◆ TASK ITEM ◆
The exercise asks for every line of the data to be reproduced exactly.
BEGIN INPUT DATA
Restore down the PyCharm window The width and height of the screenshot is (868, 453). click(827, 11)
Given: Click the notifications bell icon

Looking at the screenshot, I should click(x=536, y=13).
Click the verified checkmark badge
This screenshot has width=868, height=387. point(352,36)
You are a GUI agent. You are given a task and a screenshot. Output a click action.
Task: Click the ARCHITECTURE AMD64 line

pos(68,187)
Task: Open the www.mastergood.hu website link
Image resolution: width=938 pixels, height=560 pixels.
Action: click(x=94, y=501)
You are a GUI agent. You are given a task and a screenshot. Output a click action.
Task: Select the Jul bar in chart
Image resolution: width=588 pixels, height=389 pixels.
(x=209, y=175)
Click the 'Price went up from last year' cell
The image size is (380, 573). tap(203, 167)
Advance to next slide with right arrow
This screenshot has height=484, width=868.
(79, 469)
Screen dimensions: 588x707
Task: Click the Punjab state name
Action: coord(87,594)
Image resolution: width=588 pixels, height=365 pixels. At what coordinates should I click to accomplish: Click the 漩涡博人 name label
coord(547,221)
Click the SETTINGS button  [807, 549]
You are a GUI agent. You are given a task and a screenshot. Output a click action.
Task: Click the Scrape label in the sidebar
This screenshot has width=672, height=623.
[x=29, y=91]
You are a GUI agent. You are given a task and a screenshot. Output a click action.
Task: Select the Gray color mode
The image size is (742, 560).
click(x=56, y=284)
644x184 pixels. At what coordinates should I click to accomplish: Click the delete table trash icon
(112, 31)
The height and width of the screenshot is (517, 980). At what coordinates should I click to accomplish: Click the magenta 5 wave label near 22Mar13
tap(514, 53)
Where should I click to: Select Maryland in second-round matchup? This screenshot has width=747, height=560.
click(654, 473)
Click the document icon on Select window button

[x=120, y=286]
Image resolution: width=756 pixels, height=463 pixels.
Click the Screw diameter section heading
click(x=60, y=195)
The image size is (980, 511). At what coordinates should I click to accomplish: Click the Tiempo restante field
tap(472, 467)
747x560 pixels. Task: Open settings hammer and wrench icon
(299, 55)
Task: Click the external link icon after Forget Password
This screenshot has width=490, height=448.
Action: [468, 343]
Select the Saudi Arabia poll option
END INPUT DATA
◆ RESULT ◆
Restore down the PyCharm window The width and height of the screenshot is (868, 453). click(827, 11)
Given: Click the notifications bell icon

Looking at the screenshot, I should click(x=536, y=13).
Click the verified checkmark badge
This screenshot has width=868, height=387. point(352,36)
You are a GUI agent. You are given a task and a screenshot. Output a click action.
Task: Click the ARCHITECTURE AMD64 line

pos(68,187)
Task: Open the www.mastergood.hu website link
Image resolution: width=938 pixels, height=560 pixels.
Action: click(x=94, y=501)
You are a GUI agent. You are given a task and a screenshot. Output a click action.
Task: Select the Jul bar in chart
Image resolution: width=588 pixels, height=389 pixels.
(x=209, y=175)
Click the 'Price went up from last year' cell
The image size is (380, 573). tap(203, 167)
Advance to next slide with right arrow
This screenshot has height=484, width=868.
(79, 469)
Screen dimensions: 588x707
Task: Click the Punjab state name
Action: coord(87,594)
Image resolution: width=588 pixels, height=365 pixels. At what coordinates should I click to accomplish: Click the 漩涡博人 name label
coord(547,221)
Click the SETTINGS button  [807, 549]
You are a GUI agent. You are given a task and a screenshot. Output a click action.
Task: Click the Scrape label in the sidebar
This screenshot has width=672, height=623.
[x=29, y=91]
You are a GUI agent. You are given a task and a screenshot. Output a click action.
Task: Select the Gray color mode
The image size is (742, 560).
click(x=56, y=284)
644x184 pixels. At what coordinates should I click to accomplish: Click the delete table trash icon
(112, 31)
The height and width of the screenshot is (517, 980). At what coordinates should I click to accomplish: Click the magenta 5 wave label near 22Mar13
tap(514, 53)
Where should I click to: Select Maryland in second-round matchup? This screenshot has width=747, height=560.
click(654, 473)
Click the document icon on Select window button

[x=120, y=286]
Image resolution: width=756 pixels, height=463 pixels.
Click the Screw diameter section heading
click(x=60, y=195)
The image size is (980, 511). At what coordinates should I click to accomplish: Click the Tiempo restante field
tap(472, 467)
747x560 pixels. Task: Open settings hammer and wrench icon
(299, 55)
Task: Click the external link icon after Forget Password
This screenshot has width=490, height=448.
Action: [468, 343]
Select the Saudi Arabia poll option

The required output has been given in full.